| Description of the task |
Copy every line of the material below exactly.
* * *
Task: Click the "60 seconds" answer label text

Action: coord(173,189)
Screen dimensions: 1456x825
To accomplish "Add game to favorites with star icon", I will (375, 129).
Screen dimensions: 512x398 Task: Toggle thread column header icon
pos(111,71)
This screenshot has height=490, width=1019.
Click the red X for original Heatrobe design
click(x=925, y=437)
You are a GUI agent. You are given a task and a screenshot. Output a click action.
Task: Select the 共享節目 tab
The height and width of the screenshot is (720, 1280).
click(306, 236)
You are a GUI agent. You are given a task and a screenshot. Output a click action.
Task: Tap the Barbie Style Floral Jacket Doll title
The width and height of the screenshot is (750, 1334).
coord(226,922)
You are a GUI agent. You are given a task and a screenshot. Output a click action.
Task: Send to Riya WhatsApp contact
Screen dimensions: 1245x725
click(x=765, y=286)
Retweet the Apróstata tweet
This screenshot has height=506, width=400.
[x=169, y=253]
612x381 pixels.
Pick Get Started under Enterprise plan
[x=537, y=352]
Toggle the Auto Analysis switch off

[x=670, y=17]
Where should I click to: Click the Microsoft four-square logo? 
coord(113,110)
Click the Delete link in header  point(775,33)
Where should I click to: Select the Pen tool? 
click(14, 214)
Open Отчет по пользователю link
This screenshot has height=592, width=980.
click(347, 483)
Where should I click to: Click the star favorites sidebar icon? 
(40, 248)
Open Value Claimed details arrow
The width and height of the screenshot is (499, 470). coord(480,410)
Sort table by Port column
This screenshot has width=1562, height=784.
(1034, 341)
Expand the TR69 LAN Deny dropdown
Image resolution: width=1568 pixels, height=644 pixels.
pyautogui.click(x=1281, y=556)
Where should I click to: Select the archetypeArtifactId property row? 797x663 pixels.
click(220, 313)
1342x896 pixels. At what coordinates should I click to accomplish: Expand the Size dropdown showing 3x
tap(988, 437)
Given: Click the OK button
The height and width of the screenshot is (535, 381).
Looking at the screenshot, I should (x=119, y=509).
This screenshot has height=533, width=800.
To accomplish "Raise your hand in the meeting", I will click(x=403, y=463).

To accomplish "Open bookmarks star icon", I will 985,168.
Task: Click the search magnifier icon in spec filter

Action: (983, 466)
* * *
| Expected output |
Task: Click the "60 seconds" answer label text

Action: coord(173,189)
Screen dimensions: 1456x825
To accomplish "Add game to favorites with star icon", I will (375, 129).
Screen dimensions: 512x398 Task: Toggle thread column header icon
pos(111,71)
This screenshot has height=490, width=1019.
Click the red X for original Heatrobe design
click(x=925, y=437)
You are a GUI agent. You are given a task and a screenshot. Output a click action.
Task: Select the 共享節目 tab
The height and width of the screenshot is (720, 1280).
click(306, 236)
You are a GUI agent. You are given a task and a screenshot. Output a click action.
Task: Tap the Barbie Style Floral Jacket Doll title
The width and height of the screenshot is (750, 1334).
coord(226,922)
You are a GUI agent. You are given a task and a screenshot. Output a click action.
Task: Send to Riya WhatsApp contact
Screen dimensions: 1245x725
click(x=765, y=286)
Retweet the Apróstata tweet
This screenshot has height=506, width=400.
[x=169, y=253]
612x381 pixels.
Pick Get Started under Enterprise plan
[x=537, y=352]
Toggle the Auto Analysis switch off

[x=670, y=17]
Where should I click to: Click the Microsoft four-square logo? 
coord(113,110)
Click the Delete link in header  point(775,33)
Where should I click to: Select the Pen tool? 
click(14, 214)
Open Отчет по пользователю link
This screenshot has height=592, width=980.
click(347, 483)
Where should I click to: Click the star favorites sidebar icon? 
(40, 248)
Open Value Claimed details arrow
The width and height of the screenshot is (499, 470). coord(480,410)
Sort table by Port column
This screenshot has width=1562, height=784.
(1034, 341)
Expand the TR69 LAN Deny dropdown
Image resolution: width=1568 pixels, height=644 pixels.
pyautogui.click(x=1281, y=556)
Where should I click to: Select the archetypeArtifactId property row? 797x663 pixels.
click(220, 313)
1342x896 pixels. At what coordinates should I click to accomplish: Expand the Size dropdown showing 3x
tap(988, 437)
Given: Click the OK button
The height and width of the screenshot is (535, 381).
Looking at the screenshot, I should (x=119, y=509).
This screenshot has height=533, width=800.
To accomplish "Raise your hand in the meeting", I will click(x=403, y=463).

To accomplish "Open bookmarks star icon", I will 985,168.
Task: Click the search magnifier icon in spec filter

Action: (983, 466)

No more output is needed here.